Tuesday, March 25, 2008

Shelf-Portrait



There are two things in my life that are slightly incompatible:

1. I love books, and certain books I like to keep in as fine a condition as possible, and
2. I have a two-year old daughter.

My daughter is absolutely amazing, the light of my life, but she's really hard on books. She loves 'em, but her love is often shown in more physically demanding ways than is good for the health of the book.

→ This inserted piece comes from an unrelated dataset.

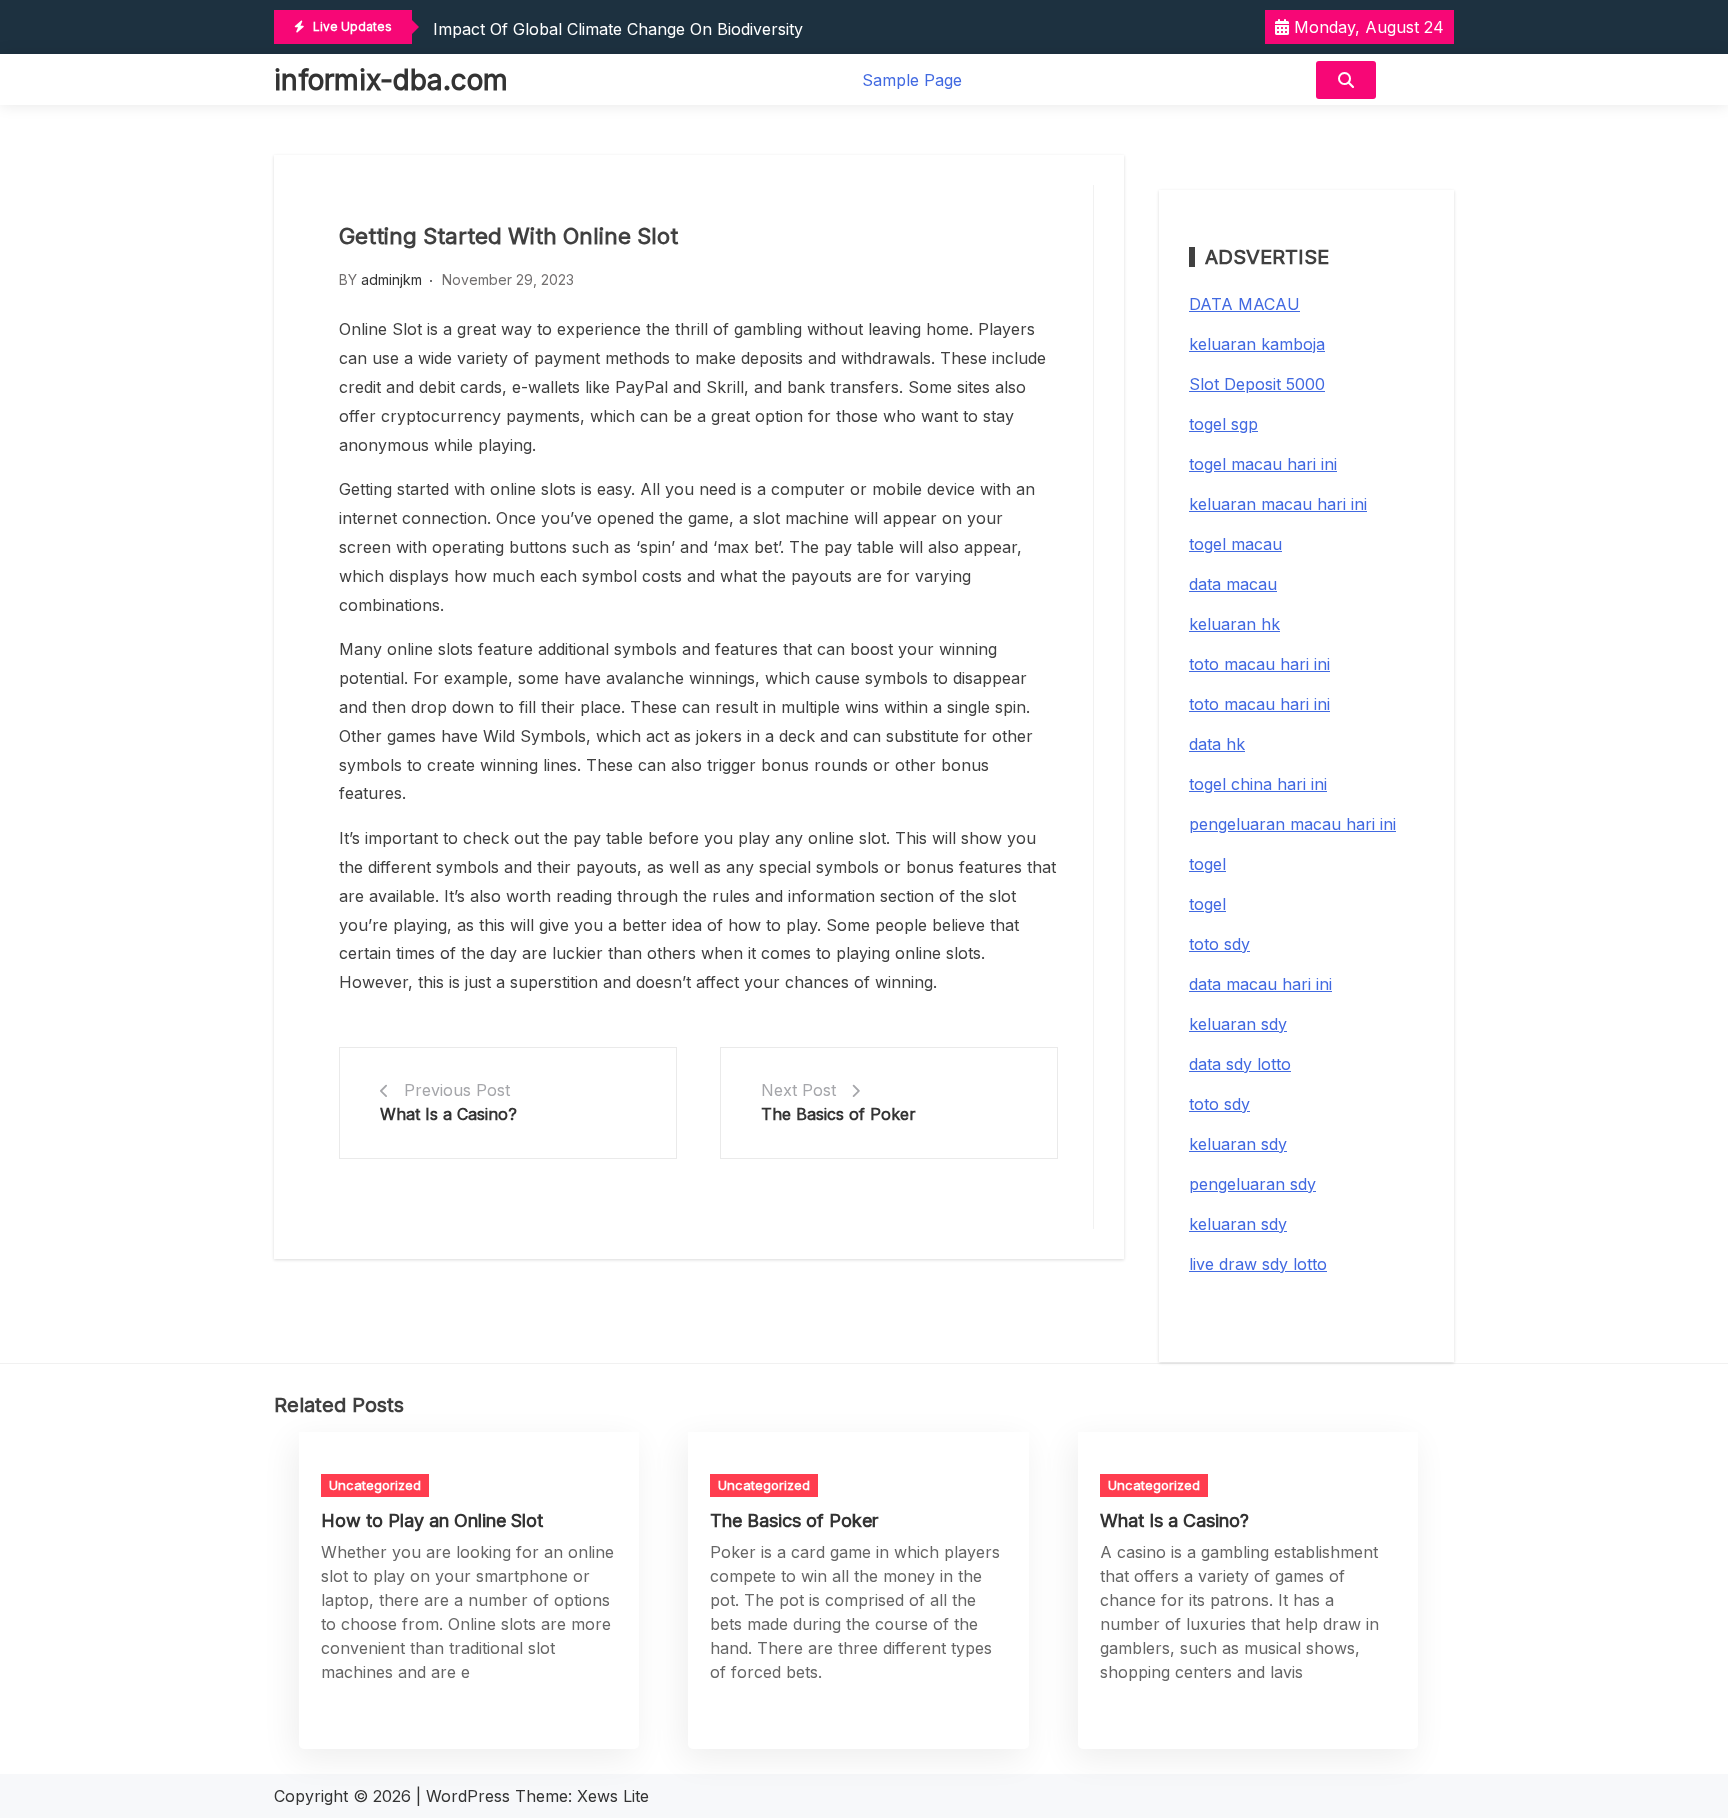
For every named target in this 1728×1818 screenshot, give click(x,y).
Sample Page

We have bookshelves all over the house, and none of them are safe from our energetic toddler. Except one. I have one very high shelf over my computer in my studio that is, at this point, toddler-proof. So, over time, the books that I most want to preserve have migrated to that shelf. This hasn't become a place for my favorite literature, as most of that is in paperback form, and I figure that paperbacks are built to self-destruct over time anyway, so there's no sense in being too protective of them. What has accumulated there is a few of the art catalogs in the house that I just couldn't stand to see lose their dust jackets or get dog-eared.

The thought struck me that, in grabbing things that I wanted to keep out of the baby's hands, over time I've created a self-portrait of sorts. Sort of accidentally answering one of those "if you could take such-and-such to a desert island, which would you take" type questions. So here, for what it's worth, is the list of those books, a window into those things that I like to look at and want to keep, a "shelf-portrait".

Light and Lens by Robert Hirsch. This one and the linocut exhibition catalog are sort of oddballs in that my own work is reproduced in them, and so they maybe aren't as much a portrait of my tastes as an example of my vanity.
William Kentridge
The Art of William Steig
Drawings of Jim Dine, an exhibition catalog from a show at the National Gallery of Art
Gregory Gillespie, an exhibition catalog from a show of his late work at the Forum Gallery
International Triennial of Graphic Arts Prague 2004, the aforementioned exhibition catalog containing a few of my linocuts.
In the Shadow of No Towers by Art Spiegleman. This is the first "artist's book" up there.
Brucke, a catalog of woodcuts, with some of the essays for individual prints written by an art-historian friend of mine, Tina Yarborough, who is a professor at the small college in Georgia where I used to teach.
Gregory Gillespie, an exhibition catalog from the Hirschorn from 1978
The Art of Richard Diebenkorn
Poetry Speaks
Drawings by David Hughes. You should visit his website.
The Book of Shrigley. You should visit his website, too.
The Hunchback of Notre Dame by Victor Hugo, of course, but illustrated beautifully by David Hughes.
The Essential Joseph Beuys
Anselm Kiefer, an exhibition catalog from the show at the Philadelphia Museum in 1988. Some day I should tell you about the women wearing white gloves who were turning the pages of his gigantic sand covered books, and how their gloves turned progressively browner and browner, and how amusing I thought that was, and how incredible I thought that exhibition was. Well, I guess I just did.
Anselm Kiefer, a catalog from Marian Goodman Gallery
Arnulf Rainer, from a great show I saw in Chicago
Kleinzueg, an artist's book by Arnulf Rainer, by far the coolest wedding present we received.
Walter Pichler
Artist's Books: A Critical Anthology and Sourcebook
John Virtue: London Paintings, a catalog from a beautiful show we saw at the British Museum in New Haven. Ironically, considering the reasoning behind why this book is on this shelf, this was the first show that my tiny daughter ever attended with us. She slept through the whole thing.
Extraordinary Exhibitions: Broadsides from the Collection of Ricky Jay
Jay's Journal of Anomalies, by Ricky Jay
Dieter Roth: Graphic Works
Roth Time, the catalog from a great Dieter Roth retrospective that MOMA put on when it was in its temporary exhibition spaces during the big recent renovation.
Dice: Deception, Fate & Rotten Luck, by Ricky Jay and photographer Rosamund Purcell
Art in its Time by Paul Mattick. I'm not quite sure how this one got up there - it's not in the "must not be dinged" category - more something that must have ridden the studio tides up to that shelf.
Imaginary Economics by Olav Velthuis
Black Box / Chambre Noire by William Kentridge
and finally, a big goofy notebook labeled Every Dumb Idea, which is just a receptacle for everything that crosses my mind that might become a print, drawing, artist's book or whatever. It's not a precious book, just something I need at hand when I'm working on the computer, and it makes a good bookend.

So there's my portrait in catalogs. What would be on your shelf?